DESCRIPTION OF THE TASK »
Transcribe nothing but the lines from the one with "Task: Expand the" to the end of the entries, both included, keeping each exact and leaving every picture out.

EXERCISE DATA »
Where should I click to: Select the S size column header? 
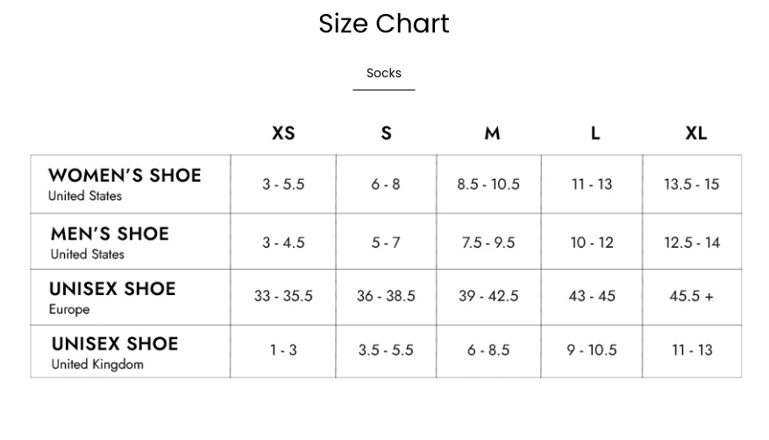[x=386, y=133]
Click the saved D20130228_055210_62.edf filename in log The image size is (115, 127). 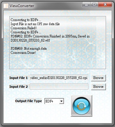point(30,40)
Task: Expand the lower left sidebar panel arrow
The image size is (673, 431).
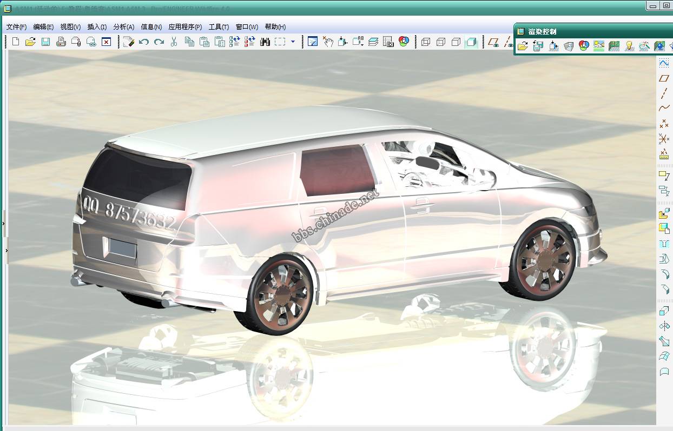Action: 6,251
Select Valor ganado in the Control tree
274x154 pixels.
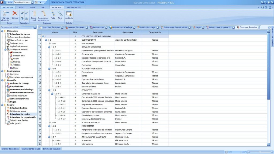16,123
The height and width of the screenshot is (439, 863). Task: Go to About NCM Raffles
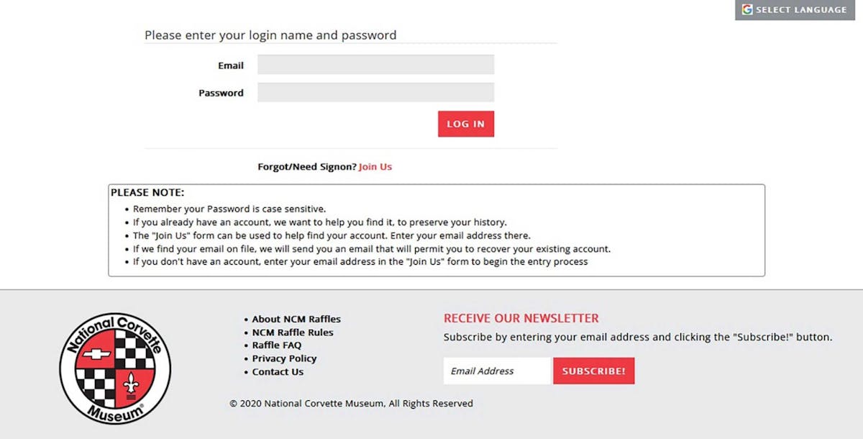296,319
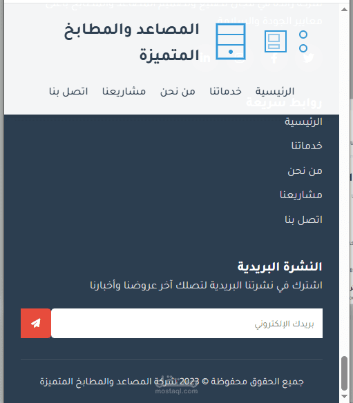
Task: Click the scrollbar up arrow
Action: (344, 10)
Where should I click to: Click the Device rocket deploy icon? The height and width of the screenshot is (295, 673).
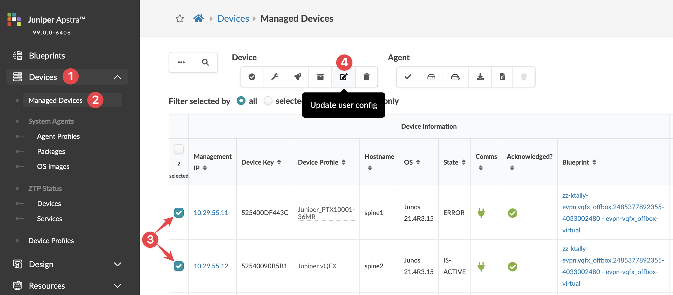(297, 77)
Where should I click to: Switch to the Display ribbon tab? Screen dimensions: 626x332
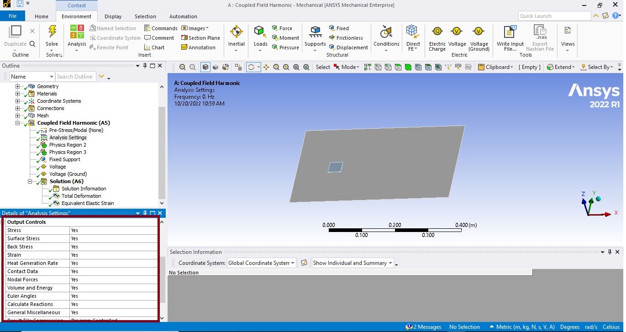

WRITTEN RESPONSE »
Task: Expand the lower left sidebar panel arrow
The image size is (673, 431).
Action: 6,251
Select Valor ganado in the Control tree
274x154 pixels.
16,123
The height and width of the screenshot is (439, 863). Task: Go to About NCM Raffles
296,319
Task: Click the scrollbar up arrow
Action: (344, 10)
Where should I click to: Click the Device rocket deploy icon? The height and width of the screenshot is (295, 673).
(297, 77)
Where should I click to: Switch to the Display ribbon tab? Screen dimensions: 626x332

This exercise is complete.